My primary focus is getting a large commission of Robotech miniatures done.  So far I've gotten the lot assembled (the complexity of the Wave 1 Kickstarter models is something I have grumbled about endlessly), and out of the 33 models I have completed...four.

Painting robots has required a different approach from painting normal models.  The big thing is that there's plating, which doesn't shade as well as the folds of clothing or armor.  The lighting is a bit different and that's a challenge.

My theory on this so far is to try to get the light hitting the right areas.  I start with a base coat, mix in the mid tone and hit a lot of the raised/visible areas, and then top it all off by mixing in the highlight and picking out the uppermost areas.  It's going to take some fiddling, but I'm starting to get into the swing of things already.

Let's take an in-depth look at the Gladiators I painted.  For the most part I've been asked to do the classic paint schemes for all but the veritechs in the lot of Robotech figs.  The main color on the gladiators is green.

Whenever I paint a model that has a large portion in the same color (in this case 80%) it becomes difficult to discern progress.  I like a dark base coat and then picking out the medium and highlight layers, but when your target color is in the medium range it takes a while before you begin to truly appreciate your progress.

Even though there wasn't a lot of white as soon as I started applying it I felt like the model had finally begun to come to life.  It still surprises me how much of an effect you get when you add a little color to a model that is almost entirely monochrome.
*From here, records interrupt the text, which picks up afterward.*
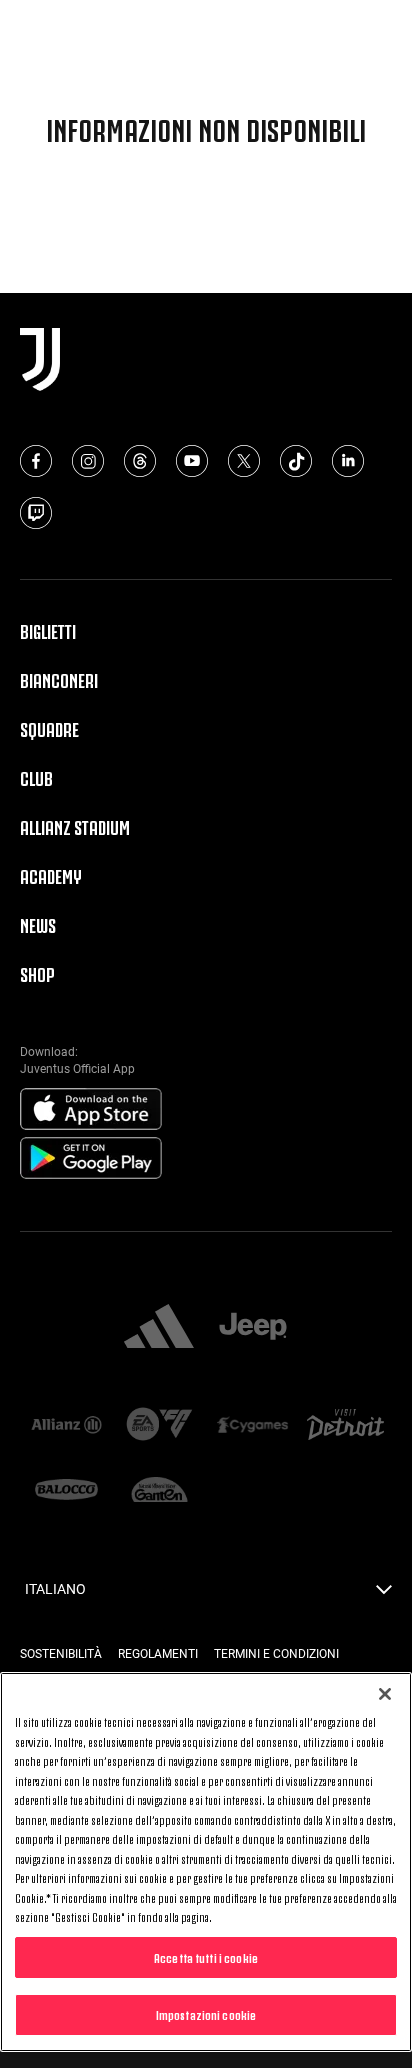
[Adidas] (159, 1328)
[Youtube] (192, 461)
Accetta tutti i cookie (206, 1957)
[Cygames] (252, 1426)
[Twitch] (36, 513)
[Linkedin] (348, 461)
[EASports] (159, 1425)
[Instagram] (88, 461)
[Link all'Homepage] (205, 29)
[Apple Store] (91, 1110)
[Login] (380, 31)
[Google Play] (91, 1159)
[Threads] (140, 461)
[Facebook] (36, 461)
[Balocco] (66, 1491)
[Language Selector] (384, 1595)
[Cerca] (346, 31)
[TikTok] (296, 461)
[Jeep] (253, 1328)
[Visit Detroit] (345, 1426)
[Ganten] (159, 1491)
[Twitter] (244, 461)
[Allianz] (66, 1426)
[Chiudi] (385, 1694)
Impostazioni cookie (206, 2014)
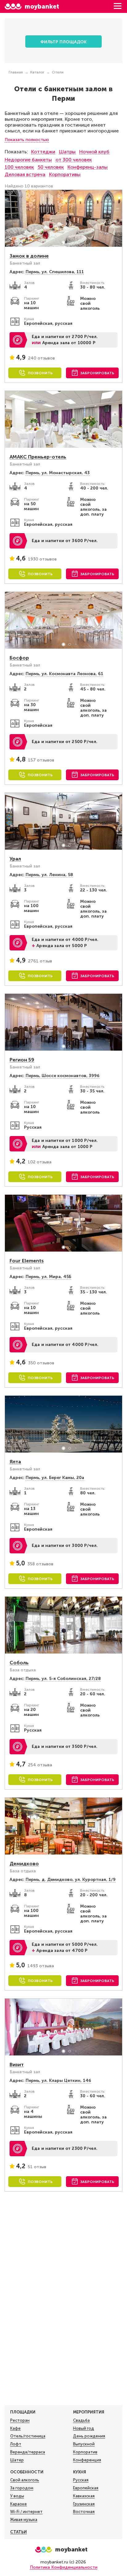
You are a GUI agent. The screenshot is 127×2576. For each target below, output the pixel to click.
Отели (57, 72)
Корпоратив (85, 2452)
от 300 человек (73, 160)
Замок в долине (29, 256)
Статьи (18, 2532)
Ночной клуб (94, 152)
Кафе (15, 2428)
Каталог (37, 72)
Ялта (15, 1462)
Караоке (18, 2504)
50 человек (51, 167)
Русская (80, 2480)
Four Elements (27, 1261)
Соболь (19, 1663)
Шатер (17, 2460)
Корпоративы (64, 174)
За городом (21, 2488)
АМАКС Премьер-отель (38, 457)
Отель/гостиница (27, 2436)
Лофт (15, 2444)
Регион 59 (22, 1060)
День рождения (89, 2436)
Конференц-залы (88, 167)
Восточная (84, 2511)
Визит (17, 2064)
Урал (15, 859)
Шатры (67, 152)
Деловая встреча (25, 174)
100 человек (19, 167)
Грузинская (84, 2504)
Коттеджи (43, 152)
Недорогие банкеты (28, 160)
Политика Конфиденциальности (63, 2567)
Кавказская (84, 2496)
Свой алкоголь (24, 2480)
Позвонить (40, 373)
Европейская (85, 2488)
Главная (16, 72)
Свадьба (81, 2420)
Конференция (87, 2460)
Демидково (24, 1863)
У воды (17, 2496)
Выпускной (84, 2444)
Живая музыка (23, 2519)
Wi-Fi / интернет (26, 2511)
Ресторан (20, 2420)
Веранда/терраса (27, 2452)
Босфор (19, 658)
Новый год (83, 2428)
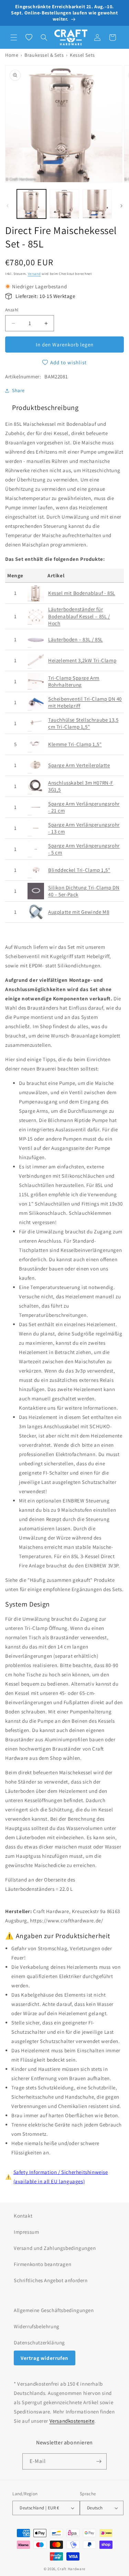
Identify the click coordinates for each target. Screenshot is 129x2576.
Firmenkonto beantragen (42, 2264)
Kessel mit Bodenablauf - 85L (81, 593)
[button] (13, 37)
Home (11, 55)
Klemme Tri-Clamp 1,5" (75, 744)
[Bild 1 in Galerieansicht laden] (31, 204)
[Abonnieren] (98, 2461)
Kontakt (23, 2215)
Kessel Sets (82, 55)
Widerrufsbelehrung (37, 2326)
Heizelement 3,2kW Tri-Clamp (82, 660)
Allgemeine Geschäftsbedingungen (54, 2310)
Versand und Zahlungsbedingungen (55, 2248)
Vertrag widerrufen (44, 2358)
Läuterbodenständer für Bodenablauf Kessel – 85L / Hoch (79, 616)
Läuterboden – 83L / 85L (75, 639)
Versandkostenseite (72, 2421)
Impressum (26, 2232)
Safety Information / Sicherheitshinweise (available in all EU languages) (60, 2177)
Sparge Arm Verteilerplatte (79, 765)
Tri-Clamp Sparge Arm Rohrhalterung (73, 681)
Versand (34, 273)
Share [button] (18, 390)
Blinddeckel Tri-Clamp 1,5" (79, 870)
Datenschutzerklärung (39, 2342)
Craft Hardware (71, 2568)
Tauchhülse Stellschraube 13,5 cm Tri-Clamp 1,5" (83, 723)
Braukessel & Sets (44, 55)
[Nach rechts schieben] (121, 205)
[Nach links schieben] (7, 205)
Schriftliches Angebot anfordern (51, 2280)
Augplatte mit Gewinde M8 (78, 912)
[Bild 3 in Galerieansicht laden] (97, 204)
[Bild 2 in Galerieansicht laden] (64, 204)
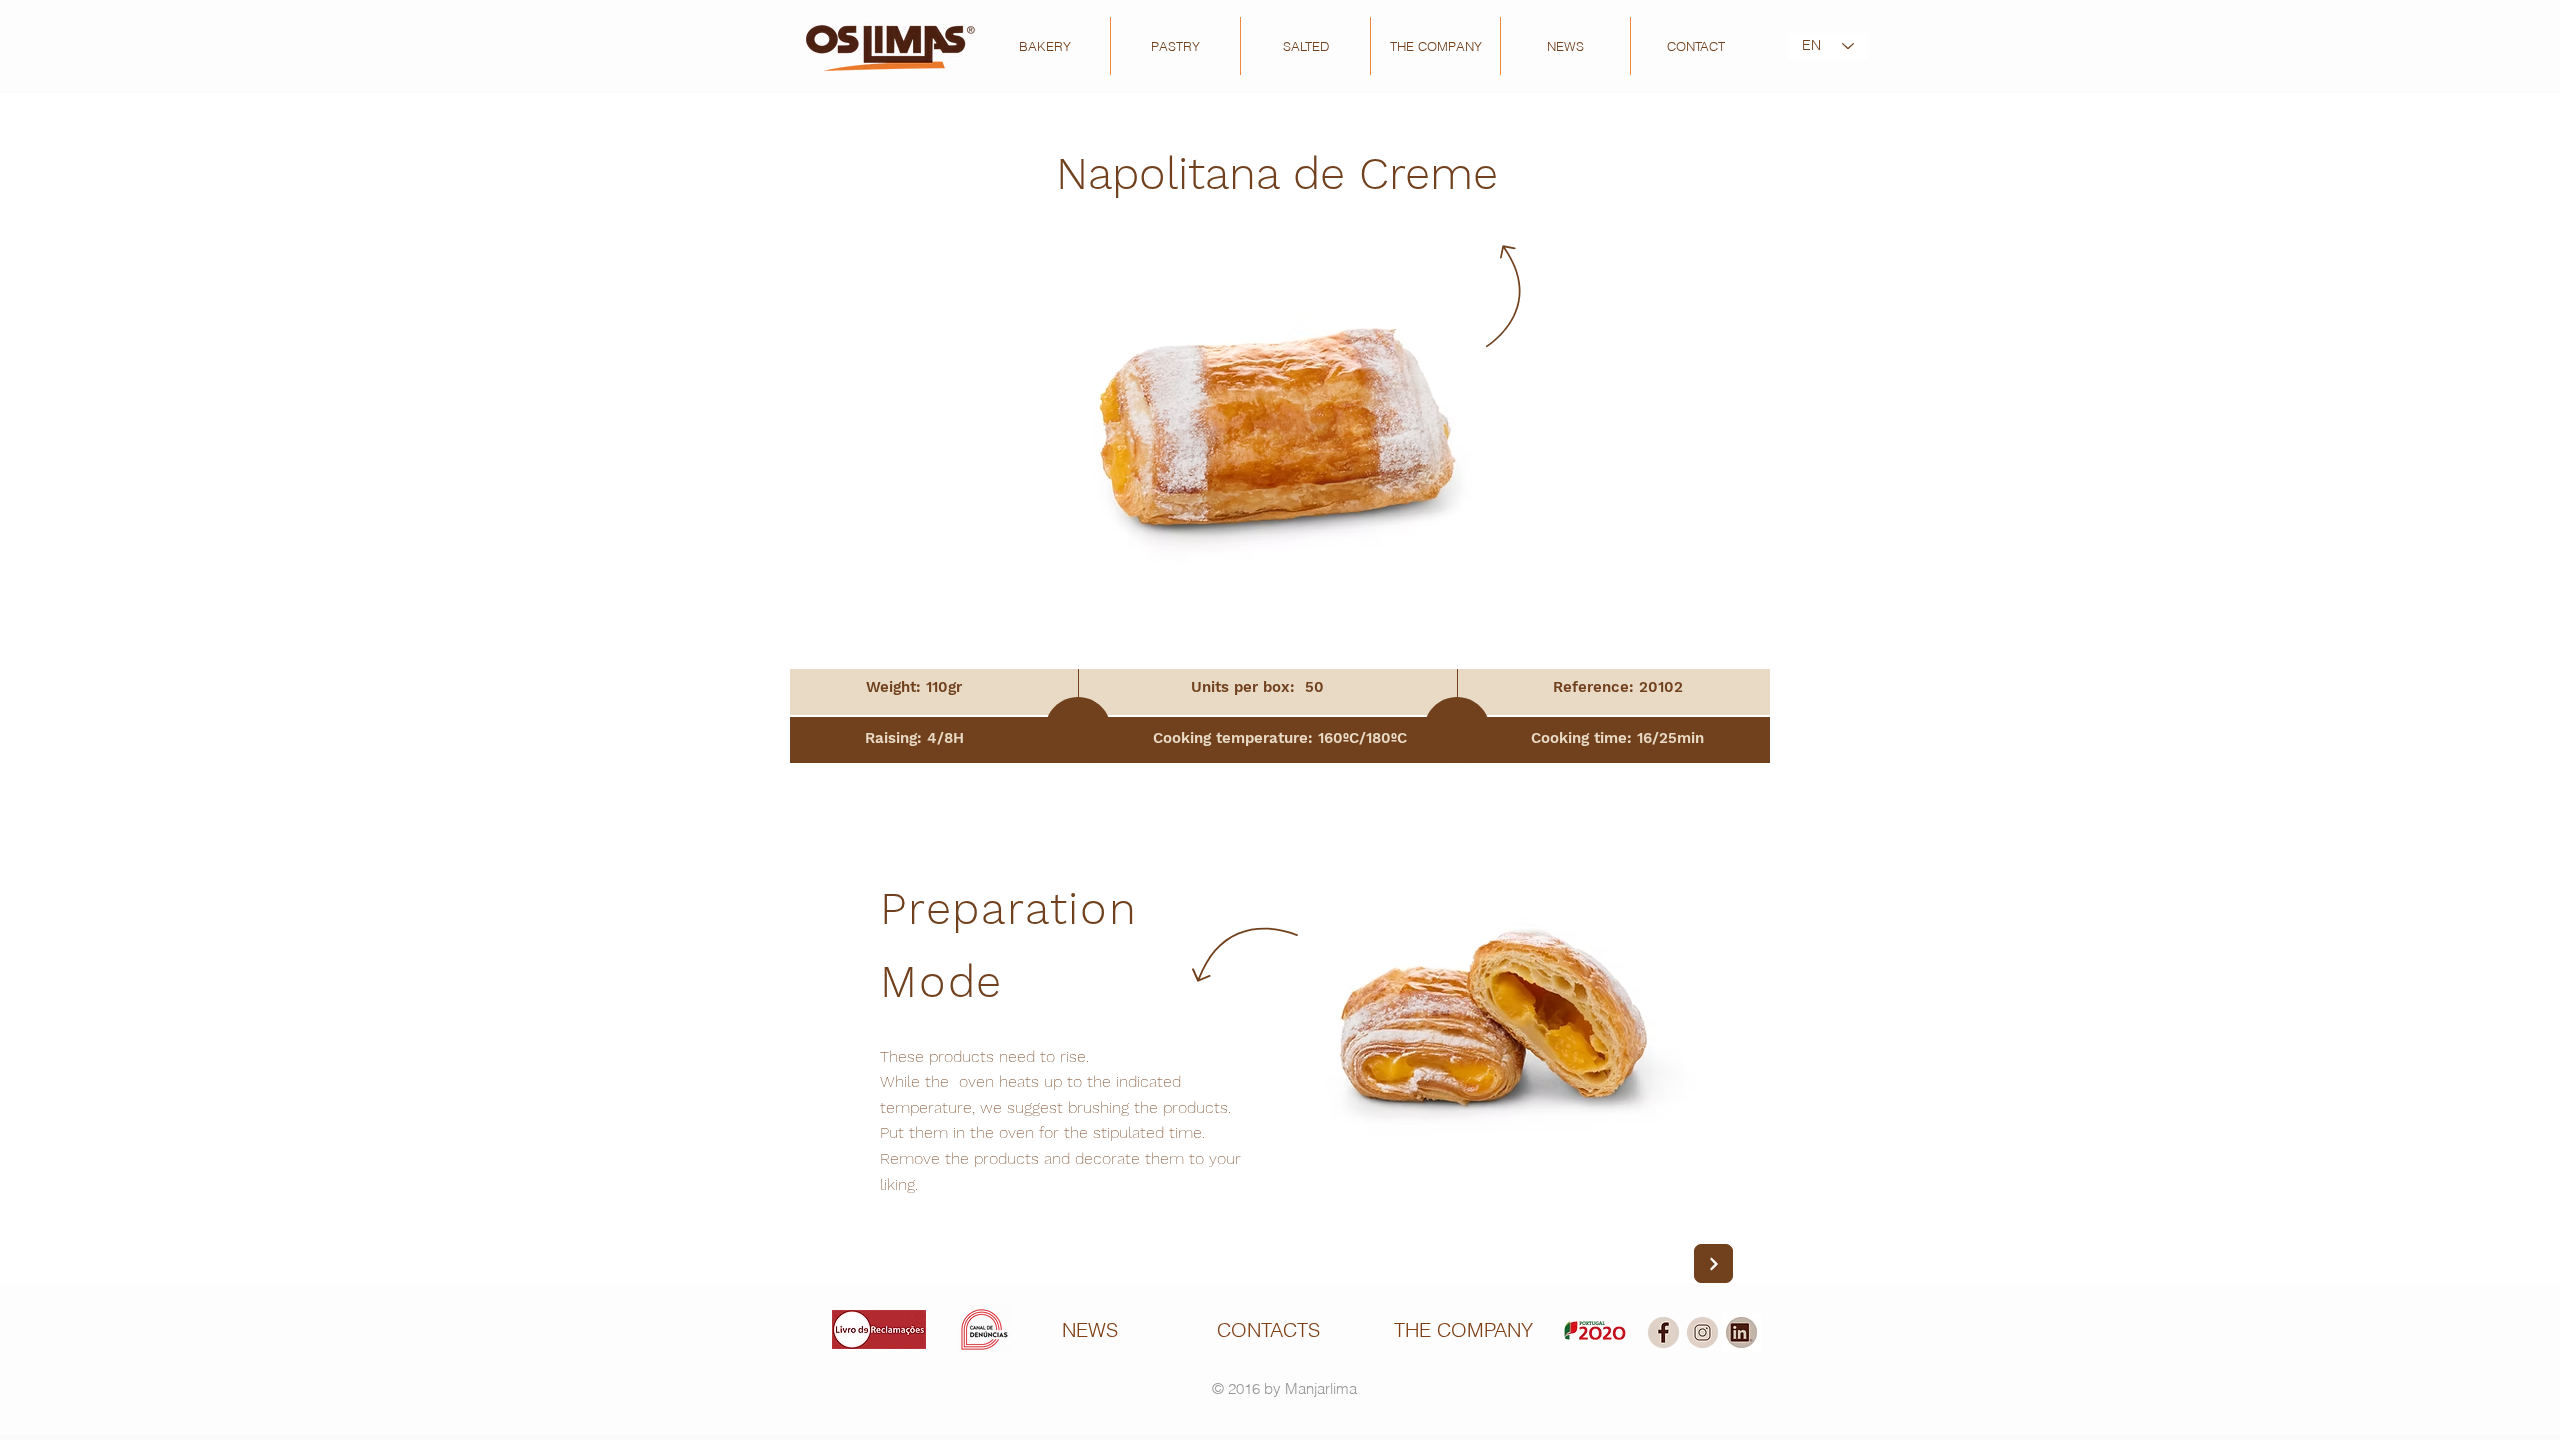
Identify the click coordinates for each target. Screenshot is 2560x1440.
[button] (1045, 46)
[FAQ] (1702, 1332)
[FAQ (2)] (1663, 1332)
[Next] (1713, 1263)
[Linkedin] (1741, 1332)
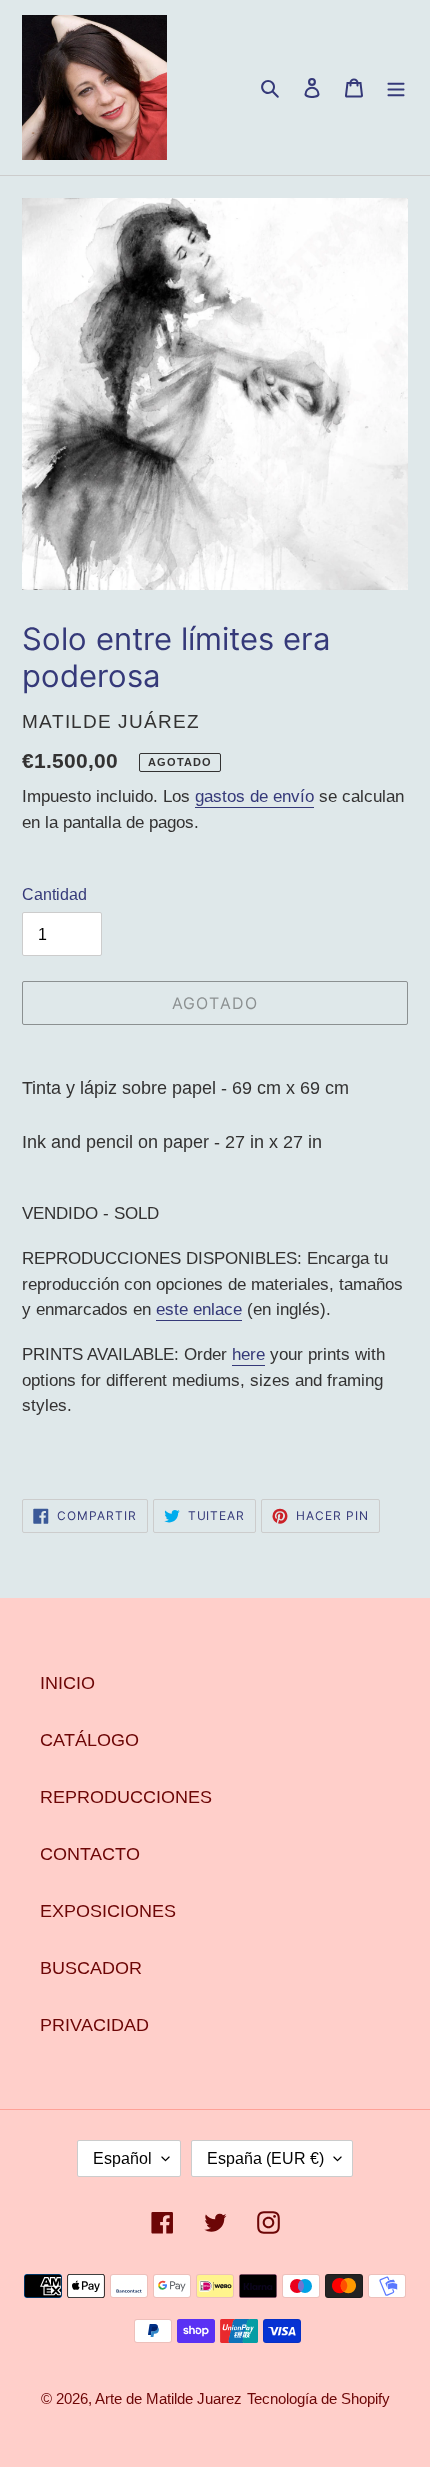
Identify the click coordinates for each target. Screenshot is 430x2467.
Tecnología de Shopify (318, 2398)
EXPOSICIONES (108, 1911)
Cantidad (54, 894)
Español (122, 2158)
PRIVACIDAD (94, 2025)
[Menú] (396, 87)
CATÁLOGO (89, 1740)
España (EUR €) (265, 2158)
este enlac (194, 1309)
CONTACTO (90, 1854)
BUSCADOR (91, 1968)
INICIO (67, 1683)
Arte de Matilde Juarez (168, 2398)
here (248, 1354)
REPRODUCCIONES (126, 1797)
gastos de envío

The colors for the gladiators were: Green, White, Red, and Gray.  In that order of use.  I have to admit that I'm quite fond of the end result.  When I get around to painting my own models I'm debating about whether or not to use the standard schemes or try my own.  These make me want to try this out again.

I wanted to get these guys finished up for a very specific reason.  A friend of mine has challenged me to a paint off starting August 15th, and I have accepted.  I'll be posting more details later this week, but it's a great motivator to get more painting (and blogging) done.